Analysis

The binding consultations

Tomorrow for the first time in post-Taef Lebanon, the binding consultations to choose a new Prime minister will start with no clear candidate. The Members of Parliament will meet the president, according to a pre-set schedule, individually or as part of their parliamentary blocs, and they will nominate their candidate for Prime Minister-designate. Usually, such a step is not taken unless a clear candidate has been chosen. It is clear that French President Macron’s visit has pushed the different Lebanese political players to start the process to elect a Prime Minister and form a new government, without the usual political consensus.

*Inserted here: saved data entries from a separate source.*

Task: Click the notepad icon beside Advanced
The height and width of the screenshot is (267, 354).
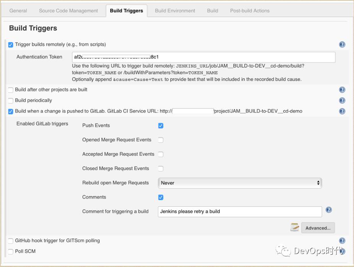Action: (x=294, y=228)
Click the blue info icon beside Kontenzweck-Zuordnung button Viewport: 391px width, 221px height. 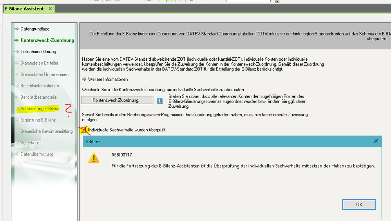[x=159, y=101]
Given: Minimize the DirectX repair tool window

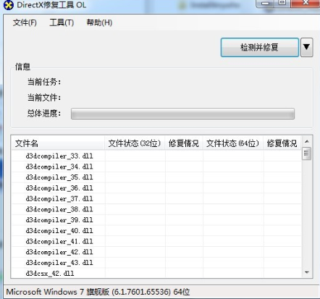Looking at the screenshot, I should click(266, 4).
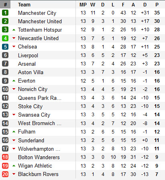Click the light green position 4 badge
The width and height of the screenshot is (165, 180).
click(x=5, y=38)

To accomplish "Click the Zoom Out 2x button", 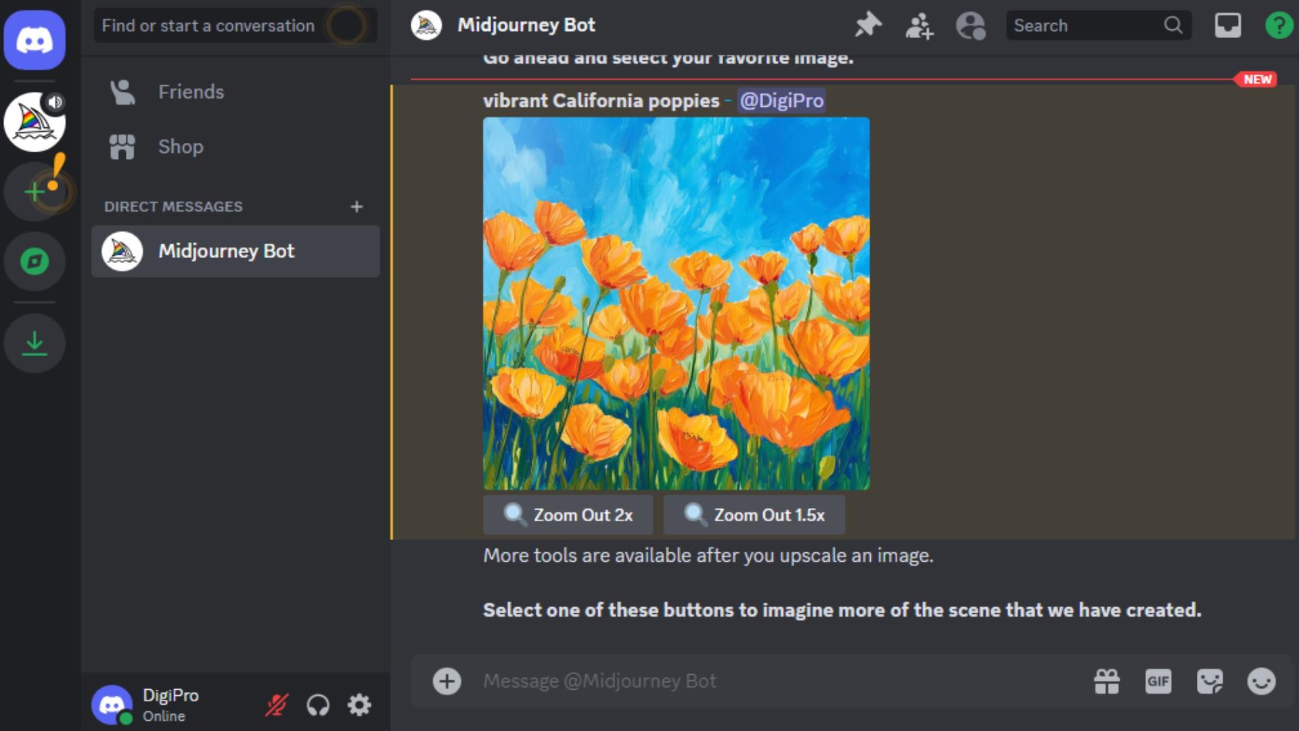I will tap(568, 515).
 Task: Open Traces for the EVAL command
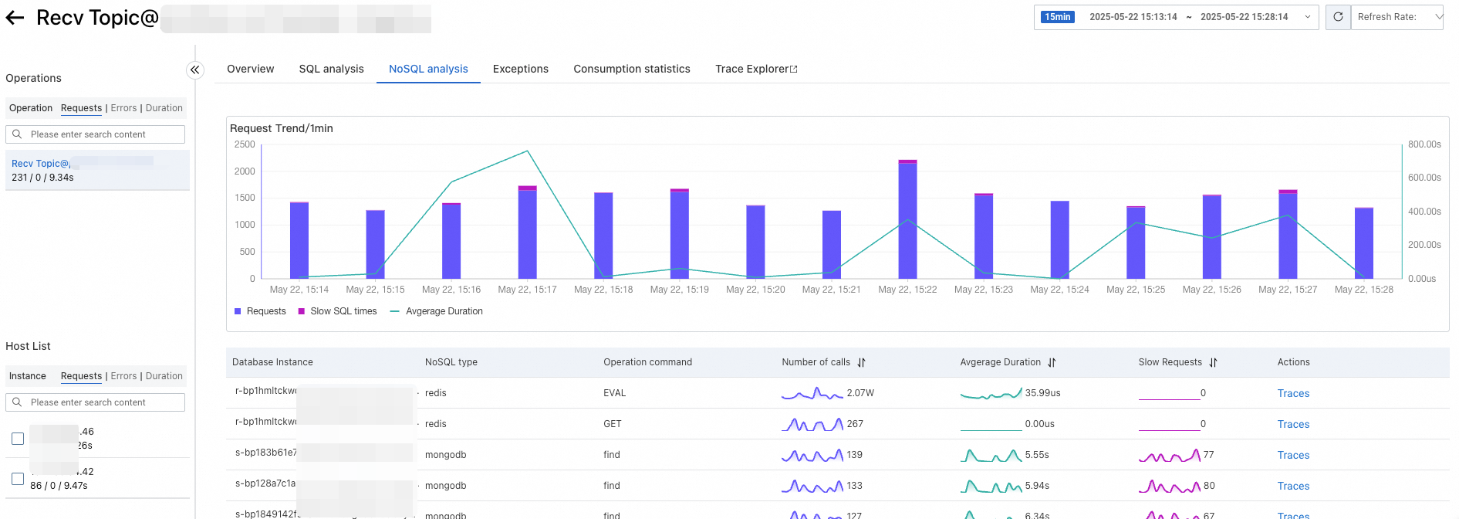coord(1293,393)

According to article 53 of the Lebanese constitution[1], the President has to nominate the candidate with the most votes as Prime Minister-designate, based on the binding consultations. Thus, there are no minimum votes to get. In theory, the Prime Minister-designate can be nominated with very few votes, even less than half, as long as he receives more than the other contenders. In practice, if the Prime Minister-designate does not receive a majority, his chances of forming a new government that will win the vote of confidence will be very slim! Moreover, the PM-designate will also have to get the accord of the President and his signature on the new government’s formation decree. (for more information on this process you can check the previous article). Therefore, the PM-designate and the President’s approval are required to nominate a new government, in addition to the support of a majority of political parties, and of the main regional and international powers.

Tomorrow is going to be a very interesting day! I will leave you with these parting notes:

[In the last few hours since this article was written, PM Hariri and the former PMs -Mikati, Sinioura, and Salam- have nominated Lebanon’s Ambassador to Germany Mr. Mustapha Adib as their candidate, and the rest of the political parties have followed in the same direction.] 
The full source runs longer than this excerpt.